TASK PROMPT: Below are records that hold pictures; write out only the lines from their start through the line with "You are a computer-use", exactly, and drop the pictures.

[Excerpts from a dataset]
++++++++++++++++++++
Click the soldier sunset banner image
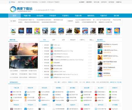Viewport: 132px width, 110px height. [23, 49]
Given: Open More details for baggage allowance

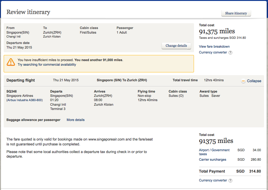Looking at the screenshot, I should [x=76, y=120].
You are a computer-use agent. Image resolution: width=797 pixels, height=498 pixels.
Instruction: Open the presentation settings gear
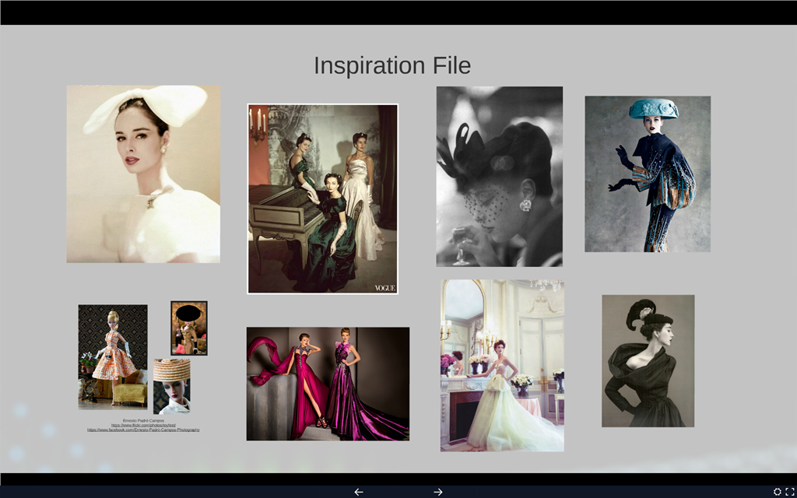(777, 492)
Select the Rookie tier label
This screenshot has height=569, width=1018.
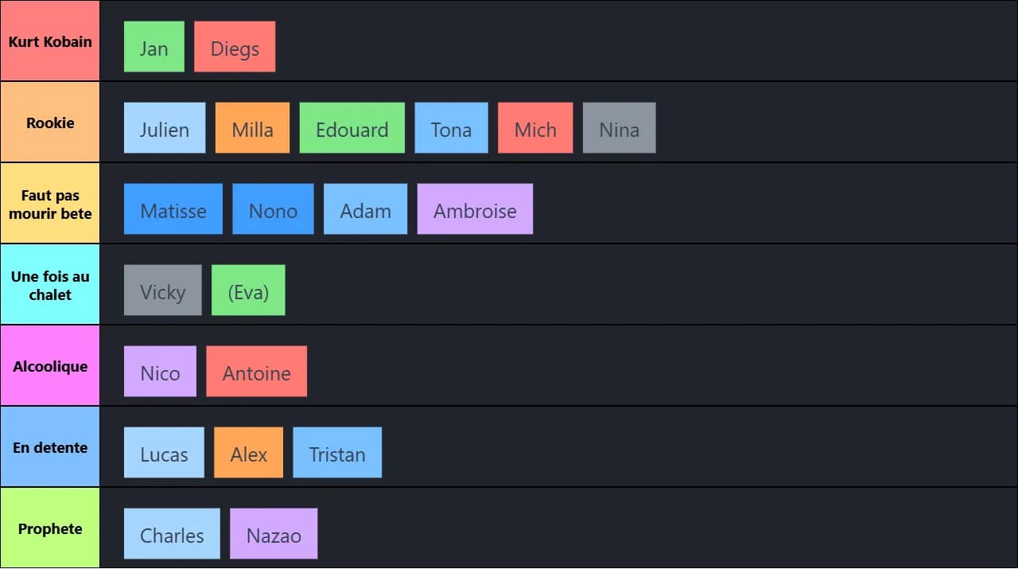pos(50,123)
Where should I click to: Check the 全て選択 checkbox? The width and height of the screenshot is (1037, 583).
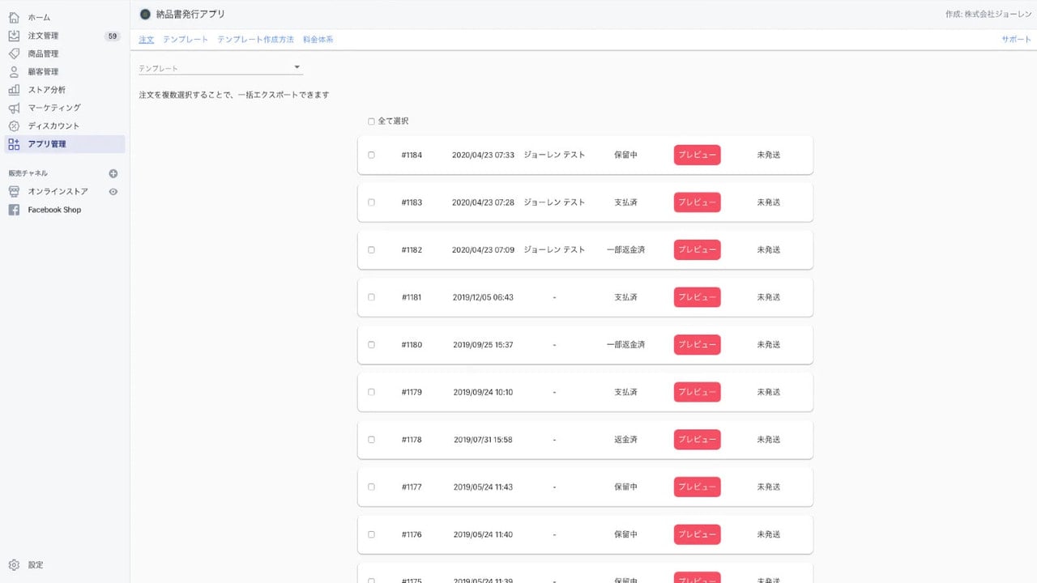[x=371, y=121]
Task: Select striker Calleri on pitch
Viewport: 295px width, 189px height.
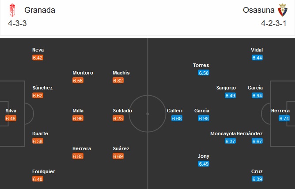Action: pos(174,111)
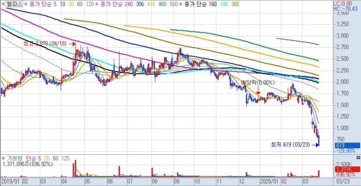
Task: Click the 최고 2,870 (04/18) high marker
Action: pyautogui.click(x=49, y=43)
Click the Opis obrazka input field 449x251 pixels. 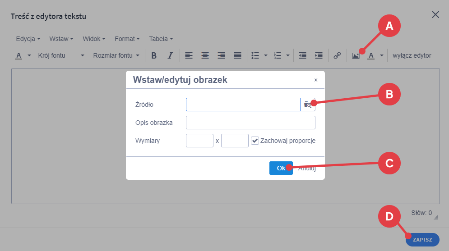coord(250,123)

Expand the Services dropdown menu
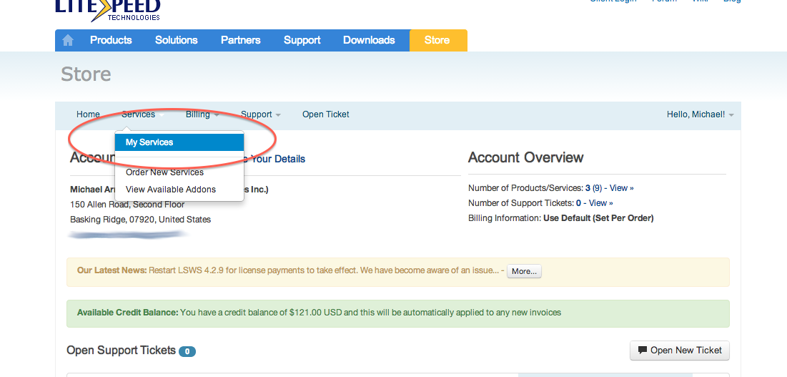(143, 114)

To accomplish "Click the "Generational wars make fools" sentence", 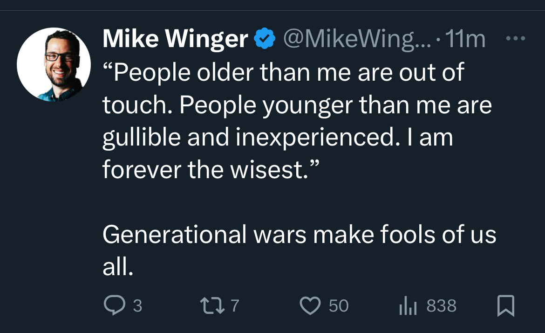I will pyautogui.click(x=299, y=235).
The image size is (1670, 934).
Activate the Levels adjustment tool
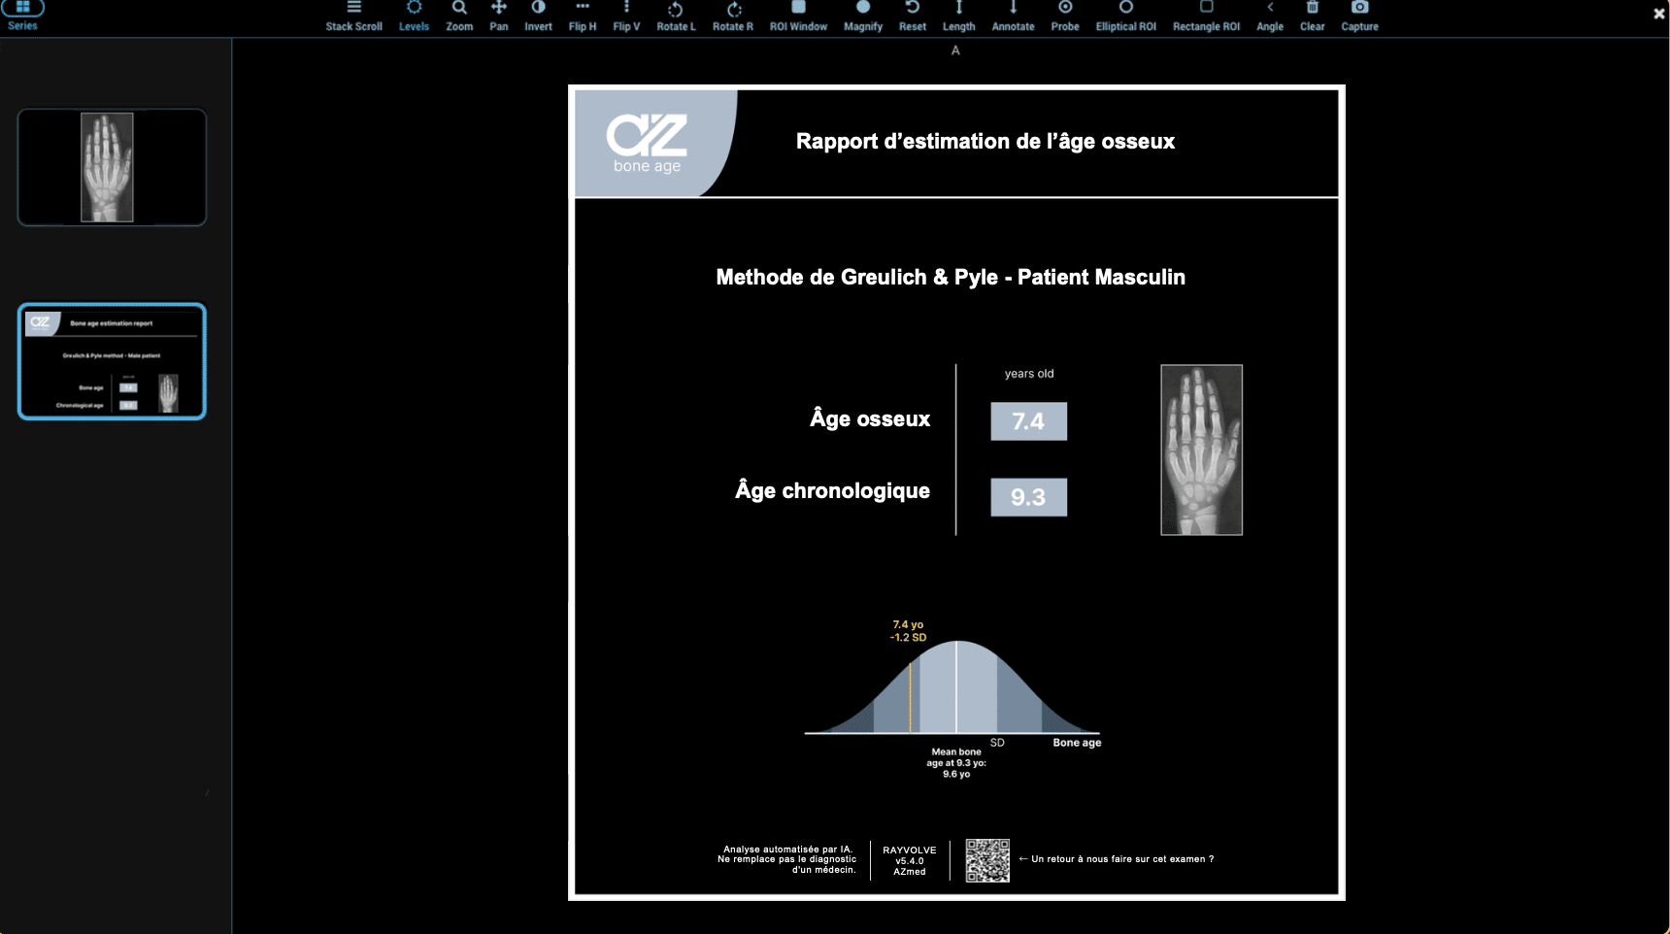click(x=414, y=17)
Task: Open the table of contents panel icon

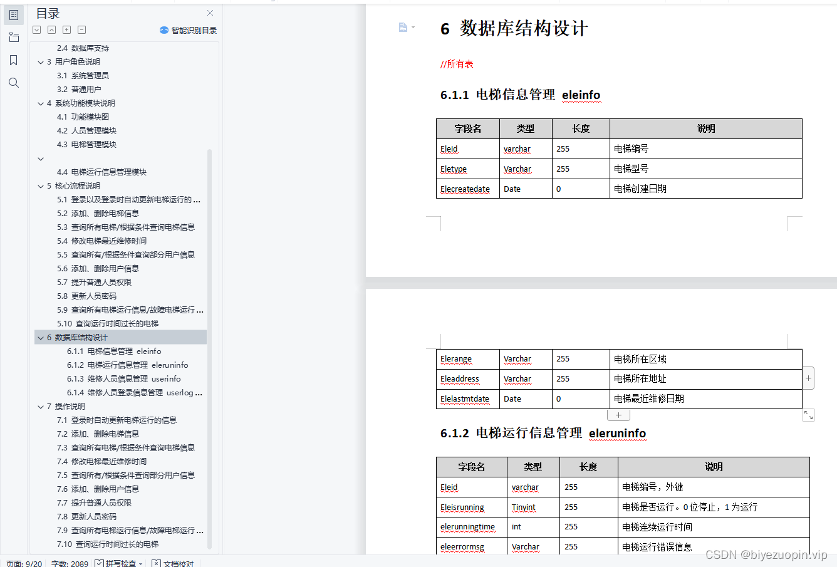Action: pyautogui.click(x=13, y=15)
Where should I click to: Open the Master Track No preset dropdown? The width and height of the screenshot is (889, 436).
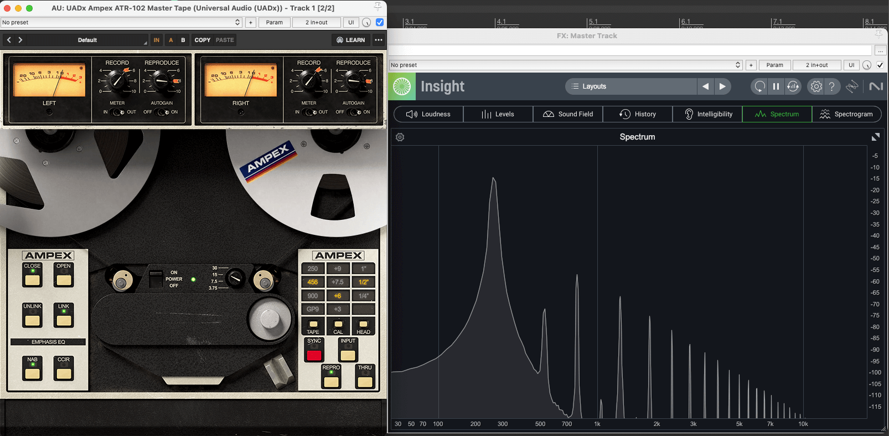click(x=565, y=65)

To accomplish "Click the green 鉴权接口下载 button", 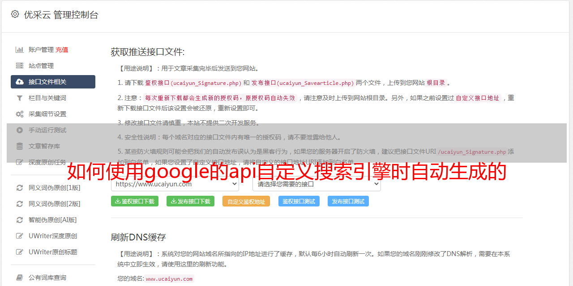I will click(x=135, y=201).
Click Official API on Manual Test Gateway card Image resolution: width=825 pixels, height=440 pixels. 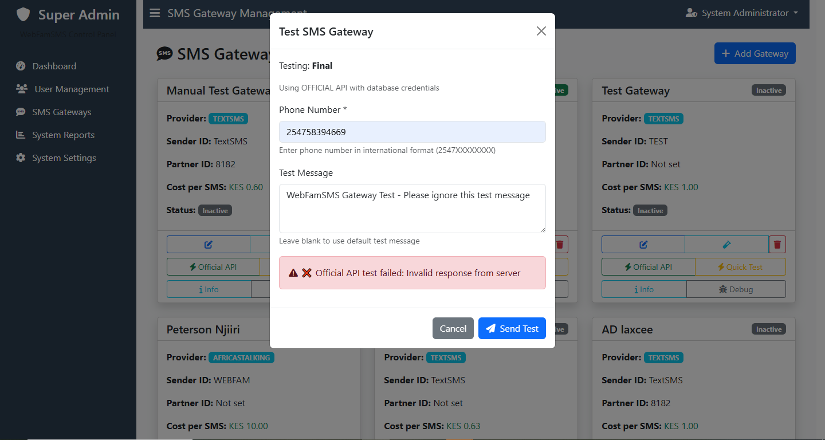tap(213, 267)
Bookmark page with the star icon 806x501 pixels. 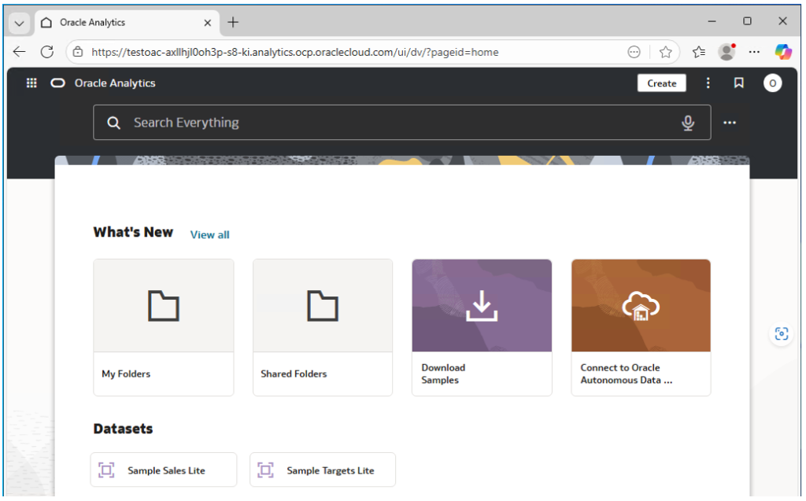click(x=665, y=52)
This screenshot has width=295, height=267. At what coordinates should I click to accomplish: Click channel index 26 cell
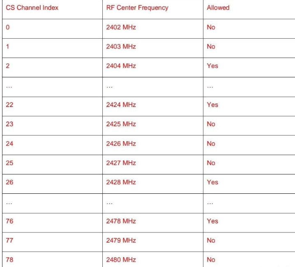[x=9, y=182]
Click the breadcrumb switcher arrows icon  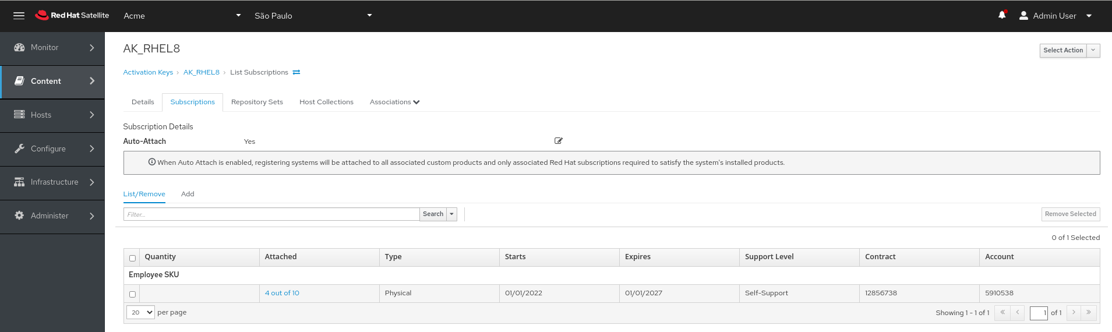pyautogui.click(x=296, y=72)
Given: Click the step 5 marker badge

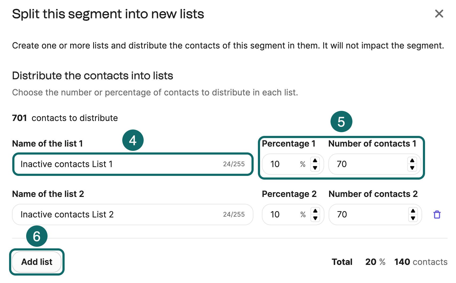Looking at the screenshot, I should (x=341, y=122).
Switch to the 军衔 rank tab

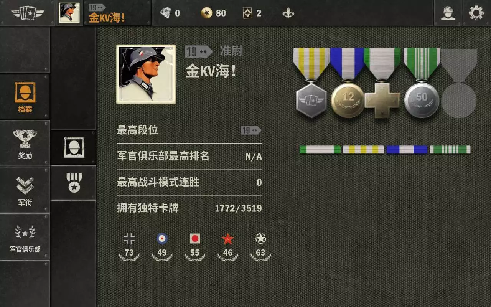[x=25, y=191]
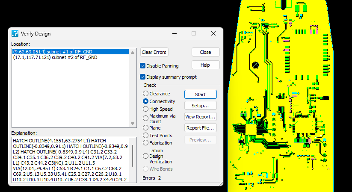Open Help for Verify Design
This screenshot has width=352, height=192.
pos(205,65)
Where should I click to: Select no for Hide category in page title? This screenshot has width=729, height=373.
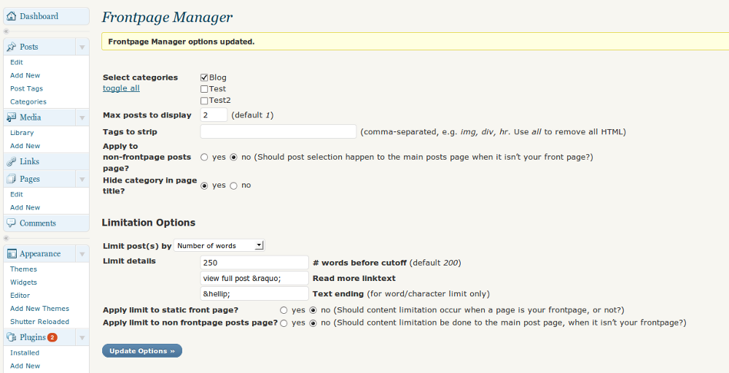pyautogui.click(x=233, y=185)
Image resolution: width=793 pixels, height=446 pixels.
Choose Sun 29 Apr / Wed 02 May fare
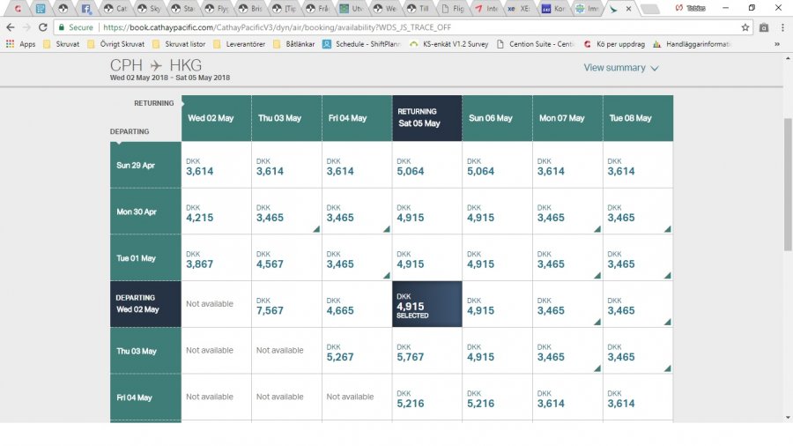click(x=216, y=165)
++++++++++++++++++++
RESULT OF THIS EXERCISE:
Click the soldier sunset banner image
Viewport: 132px width, 110px height. [23, 49]
Given: Open More details for baggage allowance

Looking at the screenshot, I should [x=76, y=120].
You are a computer-use agent. Image resolution: width=797 pixels, height=498 pixels.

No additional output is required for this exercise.